Rep. Stefanik: (02:07)
And you testified that the issue of corruption in Burisma was in the US interest because, and this is from your deposition, “We had made a commitment to the Ukrainian government in 2014 to try to recover an estimated tens of billions of dollars of stolen assets out of the country.” Is that correct?

George Kent: (02:26)
That is stolen assets that were in the name of the owner of Burisma, Mykola Zlochevsky. He was the one who we believed had stolen the money.

Rep. Stefanik: (02:34)
Sure. So the first case, this was … the first case that the US, the UK, and Ukraine investigator worked on was against the owner of Burisma.

George Kent: (02:44)
That’s correct.

Rep. Stefanik: (02:45)
And this was during the Obama administration.

George Kent: (02:48)
That’s correct.

Rep. Stefanik: (02:48)
So for the millions of Americans viewing, the first investigation against the owner of Burisma was under President Obama’s administration.

George Kent: (02:57)
That’s correct.

Rep. Stefanik: (02:58)
You testified also, “We spent roughly half a million dollars of State Department money in support of the FBI and this investigation, to build capacity and track down stolen assets.” Is that correct?

George Kent: (03:09)
That’s correct. It was launched in May 2014 by the Attorney General of the US and UK, in conjunction with the World Bank.

Rep. Stefanik: (03:16)
And in fact, by 2016, you were so concerned about corruption questions related to Burisma that when there was an effort by Burisma to sponsor an essay contest with USAID, you asked USAID to stop it.

George Kent: (03:31)
That’s correct.

Rep. Stefanik: (03:32)
And you testified that it was because “Burisma had a poor reputation in the business,” and that you didn’t think it was appropriate for the US government to be co-sponsoring something with a company that had a bad reputation. Correct?

George Kent: (03:45)
Correct.

Rep. Stefanik: (03:46)
You are also aware, and you testified today, that Hunter Biden served on the board of Burisma.

George Kent: (03:52)
Correct.

Rep.

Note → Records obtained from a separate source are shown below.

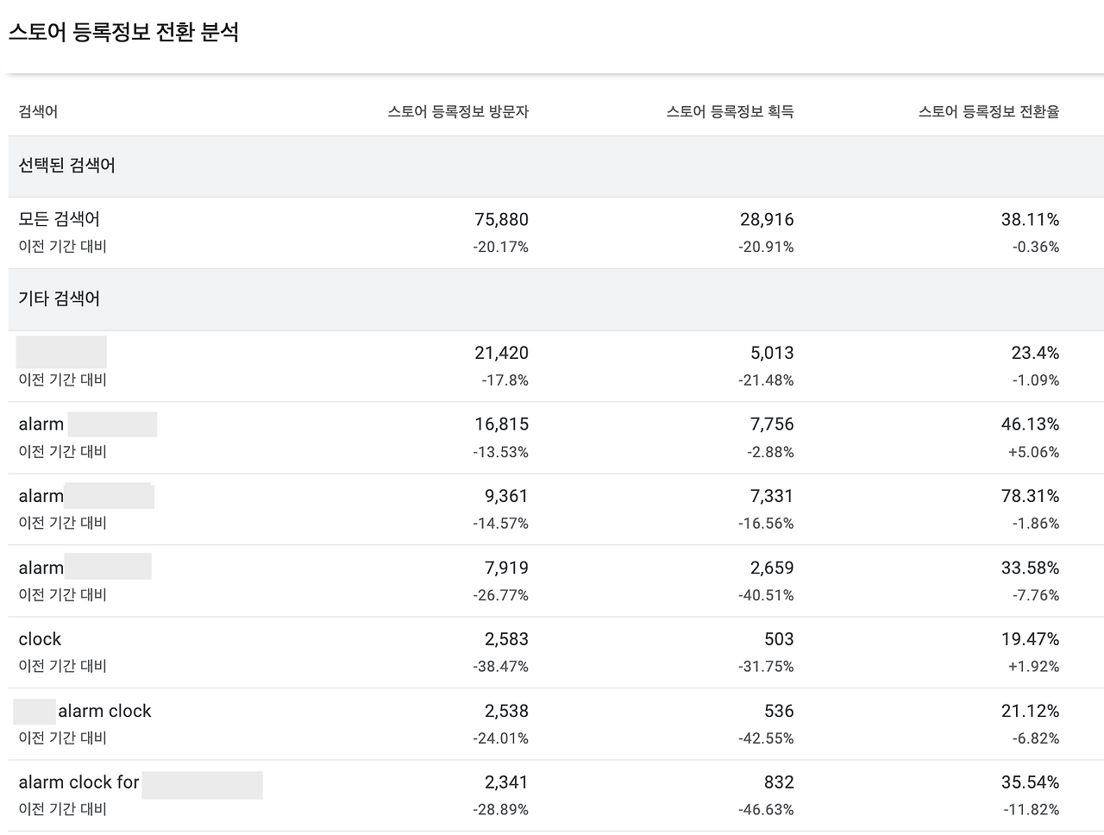Click the 35.54% conversion rate cell
Image resolution: width=1104 pixels, height=835 pixels.
coord(1030,782)
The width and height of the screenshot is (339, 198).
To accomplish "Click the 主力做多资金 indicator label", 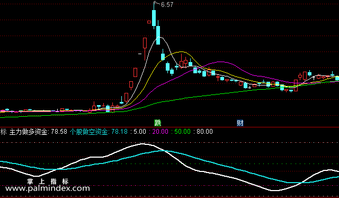I will [28, 132].
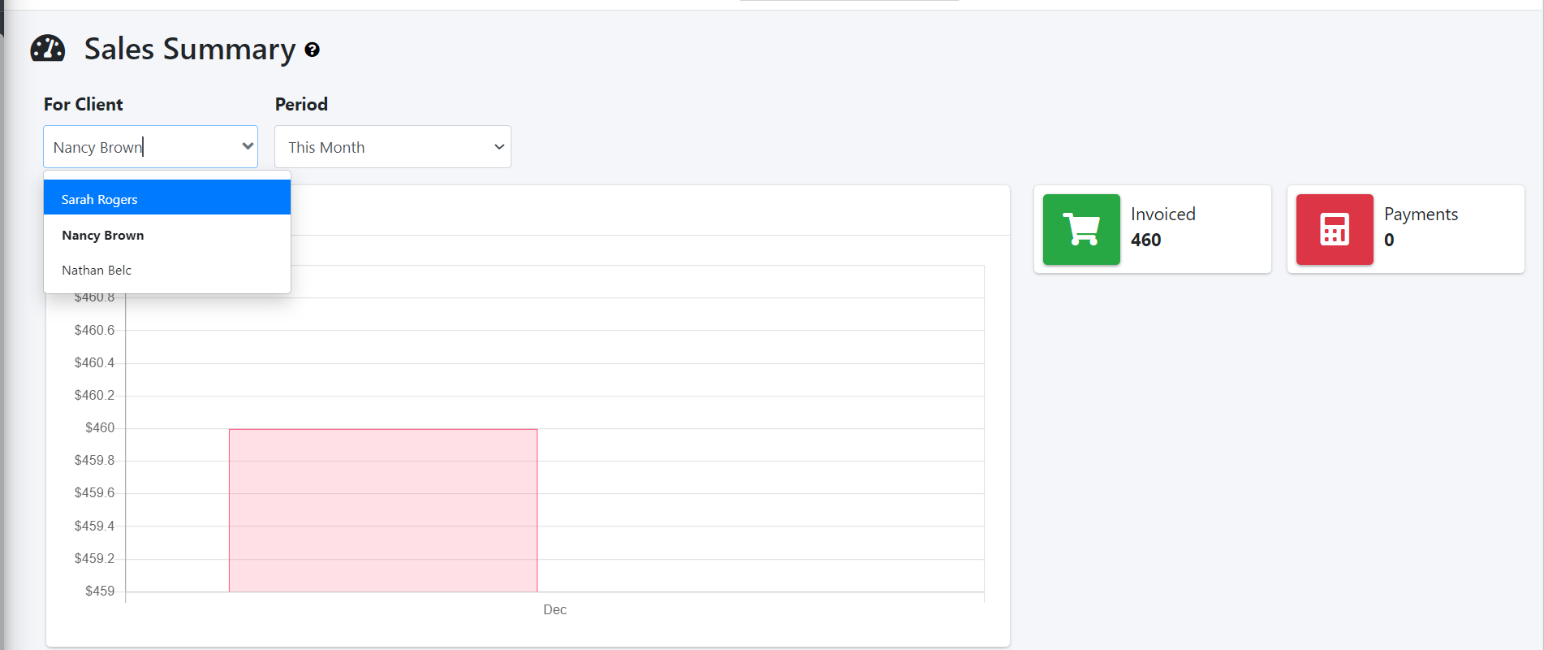This screenshot has width=1544, height=650.
Task: Open the Period dropdown
Action: 392,146
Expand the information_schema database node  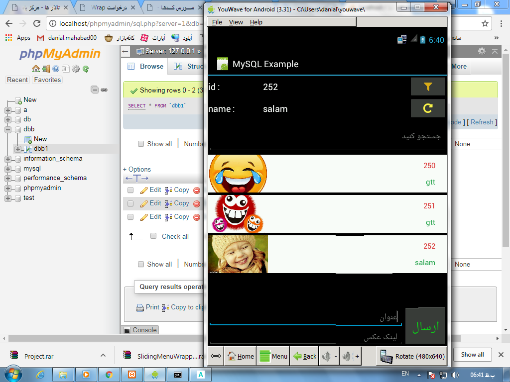click(8, 159)
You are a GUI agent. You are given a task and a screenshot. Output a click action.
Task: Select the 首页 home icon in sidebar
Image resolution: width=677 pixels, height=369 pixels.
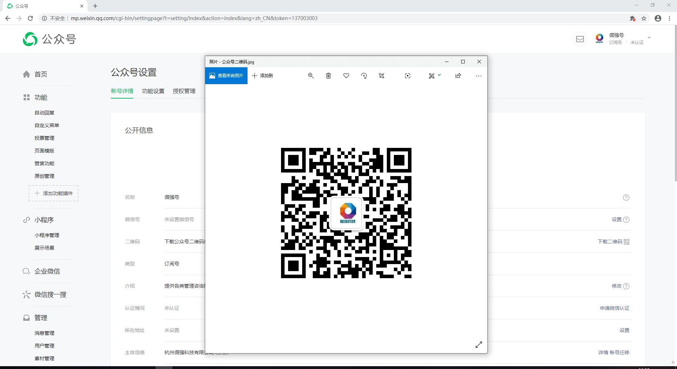[x=26, y=74]
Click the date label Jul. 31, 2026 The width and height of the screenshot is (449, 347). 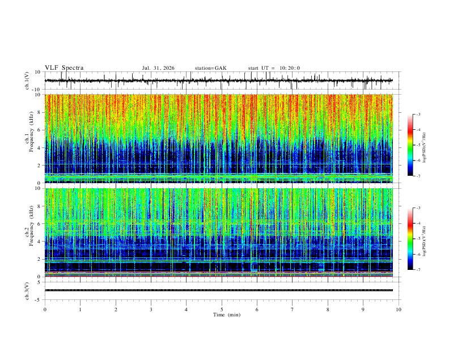(158, 68)
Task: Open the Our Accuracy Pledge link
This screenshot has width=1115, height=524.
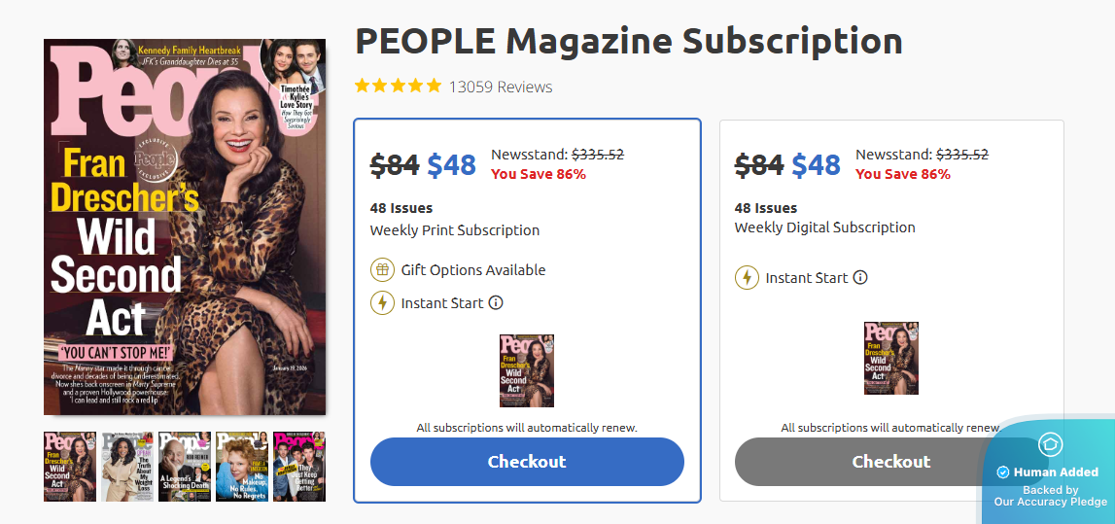Action: [1050, 502]
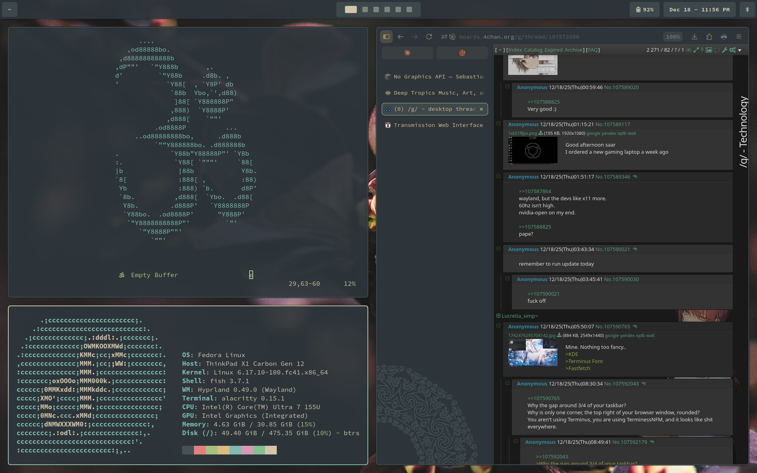757x473 pixels.
Task: Click the gallery image icon in header
Action: click(709, 50)

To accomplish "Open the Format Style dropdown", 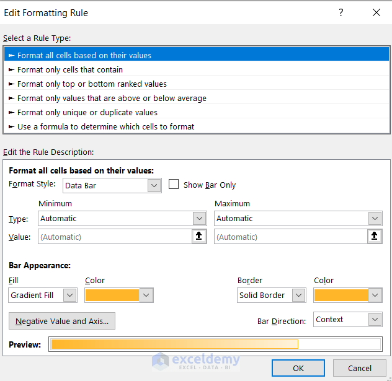I will tap(154, 185).
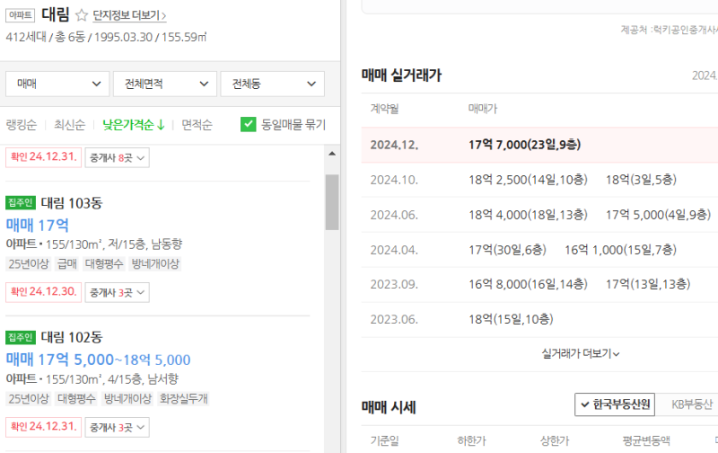
Task: Sort listings by 랭킹순
Action: point(21,125)
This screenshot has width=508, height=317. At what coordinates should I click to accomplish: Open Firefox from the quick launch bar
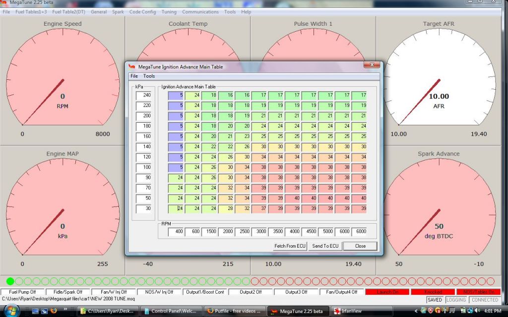click(x=53, y=311)
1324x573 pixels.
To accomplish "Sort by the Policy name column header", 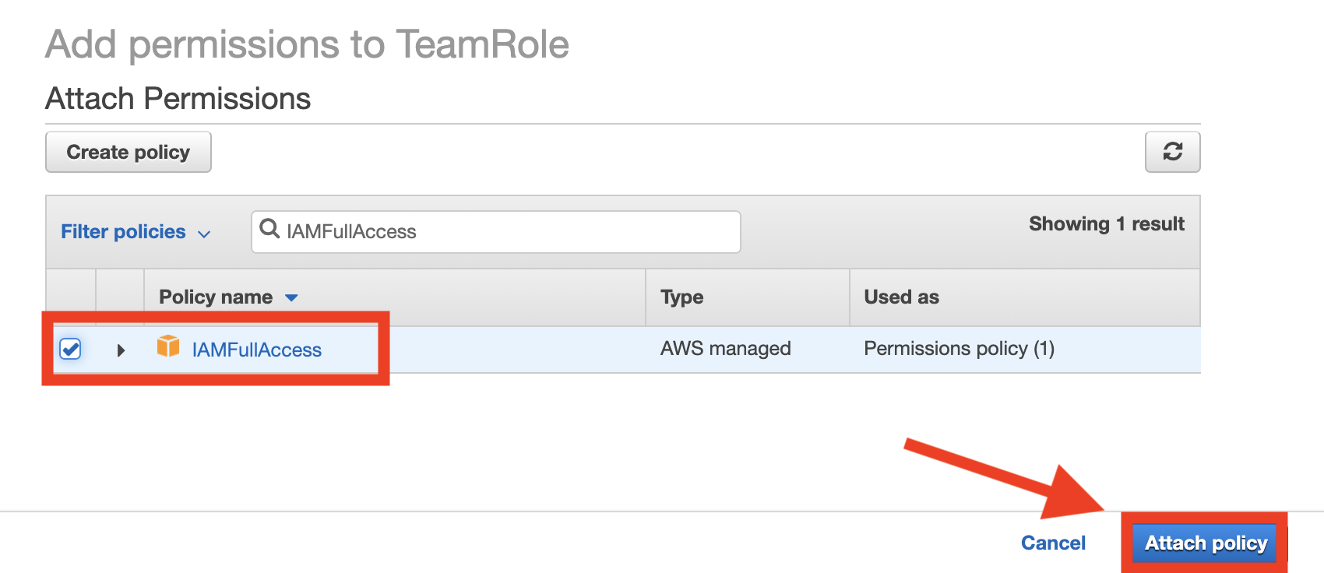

Stefanik: (03:53)
And you also testified that you were indeed concerned about the appearance of conflict of interest.

George Kent: (03:57)
That’s correct.

Rep. Stefanik: (03:59)
And broadly, this is very important, you testified in your deposition that when the State Department evaluates for an assistance, it is appropriate for them to look at levels of corruption in countries.

George Kent: (04:11)
That’s correct.

Rep. Stefanik: (04:11)
And lastly, you also testified that, and this is your quote, “Issues of corruption have been part of high-level dialogue between US leaders and Ukrainian leaders, regardless of who is the US leader and who is the Ukrainian leader. And that is a normal issue of diplomatic discussion at the highest level.” Is that correct?

George Kent: (04:30)
That’s correct.

Rep. Stefanik: (04:31)
I will yield 30 seconds. You know what? I will yield back after that. Thank you.